EXCERPTED PASSAGE
------------------------------------------------------------------------

A Divine Language
Learning Algebra, Geometry, and Calculus at the Edge of Old Age
ISBN10: 1250168597
ISBN13: 9781250168597
Trade Paperback
304 Pages
$19.00
CA$25.00
Decades after struggling to understand math as a boy, Alec Wilkinson decides to embark on a journey to learn it as a middle-aged man. What begins as a personal challenge—and it is challenging—soon transforms into something greater than a belabored effort to learn math. Despite his incompetence, Wilkinson encounters a universe of unexpected questions in his pursuit of mathematical knowledge and quickly becomes fascinated; soon, his exercise in personal growth (and torture) morphs into an intellectually expansive exploration.

------------------------------------------------------------------------

DATASET SECTION
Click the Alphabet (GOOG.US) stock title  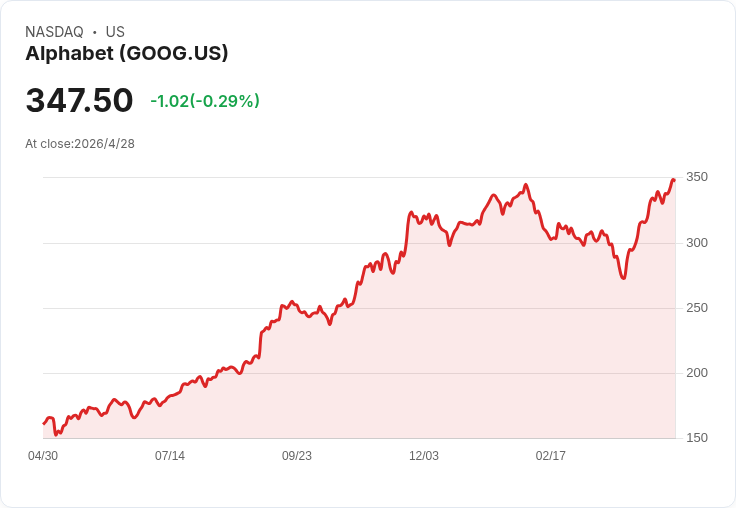pyautogui.click(x=127, y=54)
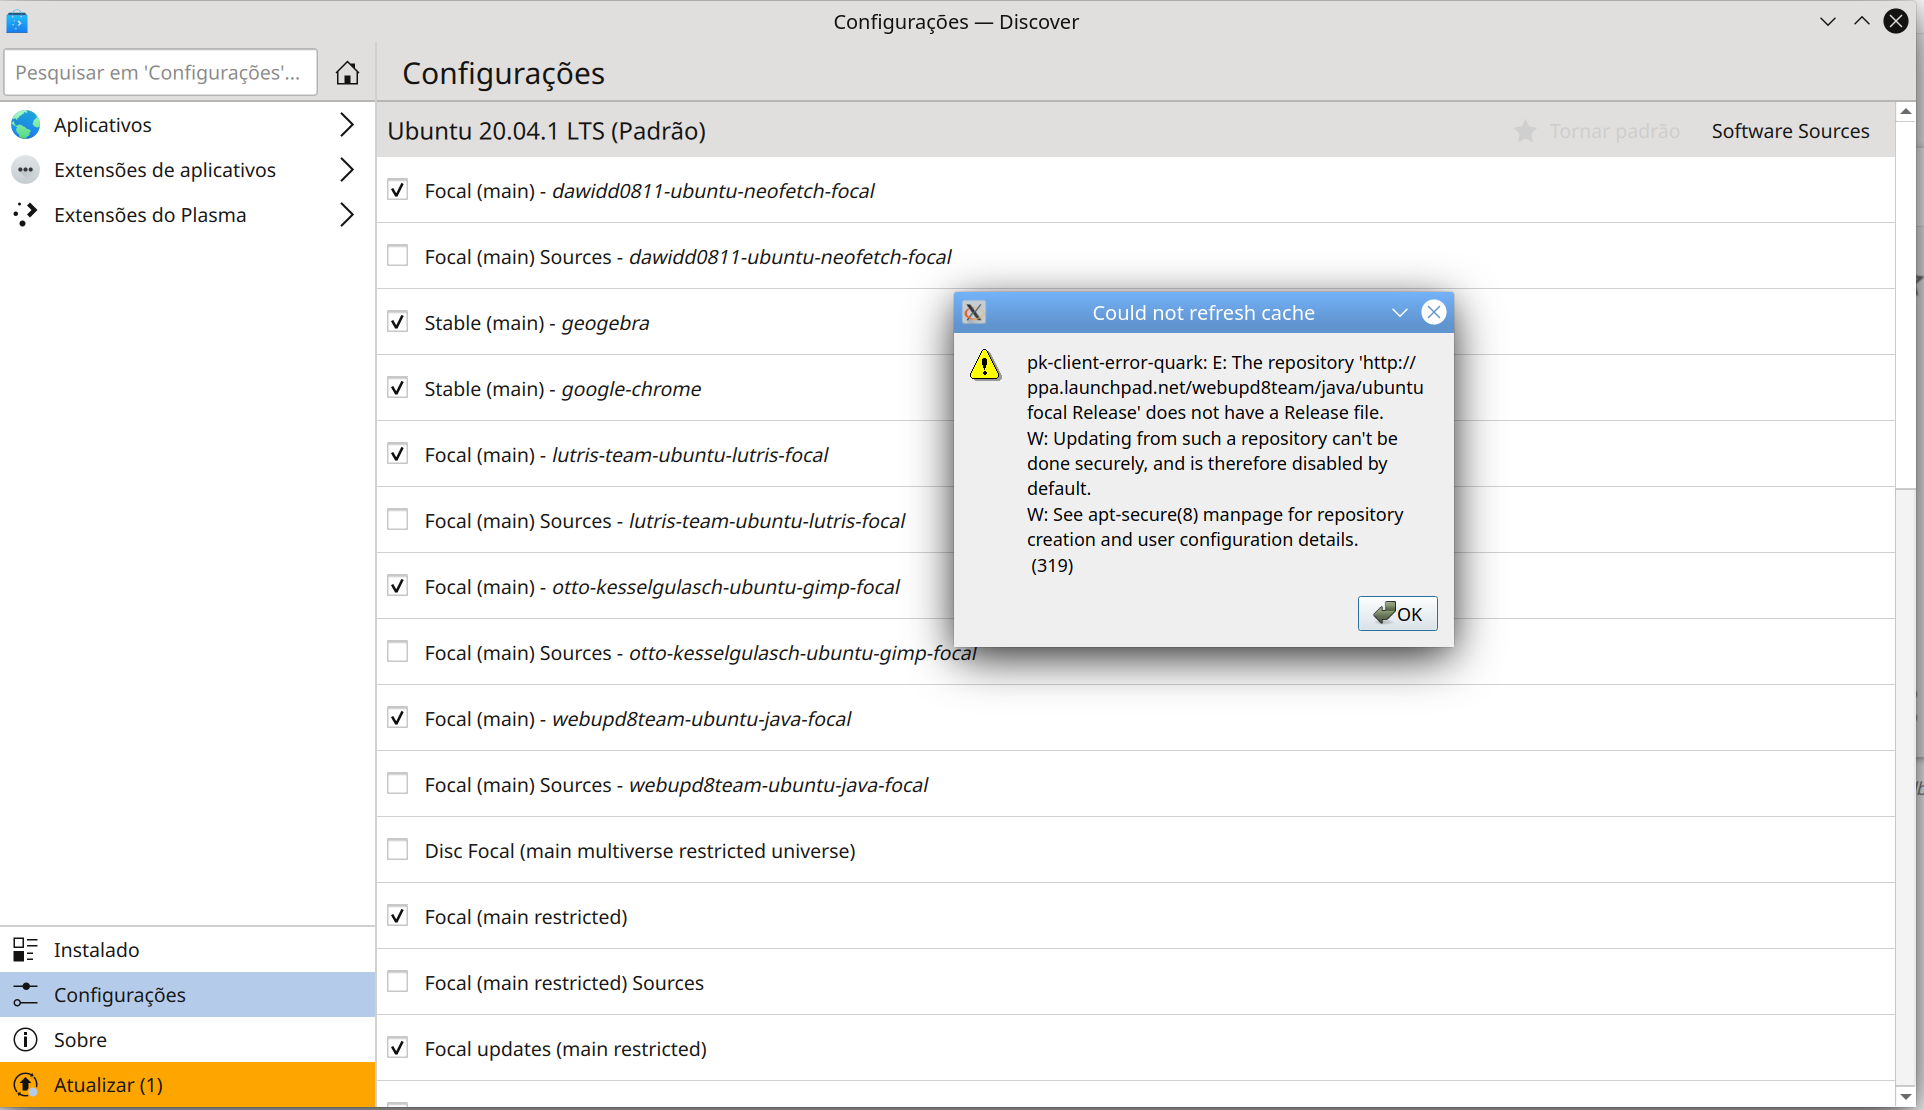Disable webupd8team-ubuntu-java-focal main repository
Screen dimensions: 1924x1110
click(x=398, y=718)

------------------------------------------------------------------------

WHAT IS ASKED
#1 Which branches of mathematics does the subtitle of the book listing name?
#2 Can you transcribe the book listing word for word, from "A Divine Language" to "intellectually expansive exploration."?
#3 Could you pick up the book listing after its last sentence and keep writing it?

RESPONSES TO THE TASKS
#1 Algebra, Geometry, Calculus

#2
A Divine Language
Learning Algebra, Geometry, and Calculus at the Edge of Old Age
ISBN10: 1250168597
ISBN13: 9781250168597
Trade Paperback
304 Pages
$19.00
CA$25.00
Decades after struggling to understand math as a boy, Alec Wilkinson decides to embark on a journey to learn it as a middle-aged man. What begins as a personal challenge—and it is challenging—soon transforms into something greater than a belabored effort to learn math. Despite his incompetence, Wilkinson encounters a universe of unexpected questions in his pursuit of mathematical knowledge and quickly becomes fascinated; soon, his exercise in personal growth (and torture) morphs into an intellectually expansive exploration.

#3
In A Divine Language, Wilkinson, a contributor to The New Yorker for more than forty years, journeys into the heart of the divine aspects of mathematics—its mysteries, difficulties, and revelations—from antiquity to the present. As he submits himself to the lure of deep mathematics, he takes the reader through his investigations into the subject’s big questions: number theory and the creation of numbers, the debate over math’s human or otherworldly origins, problems and equations that remain unsolved after centuries, the conundrum of prime numbers. Writing with warm humor and sharp observation as he traverses practical math’s endless frustrations and rewards, Wilkinson provides an awe-inspiring account of an adventure in a land of strange sights. Part memoir, part metaphysical travel book, and part journey in self-improvement, A Divine Language is one man’s second attempt at understanding the numbers in front of him and the world beyond.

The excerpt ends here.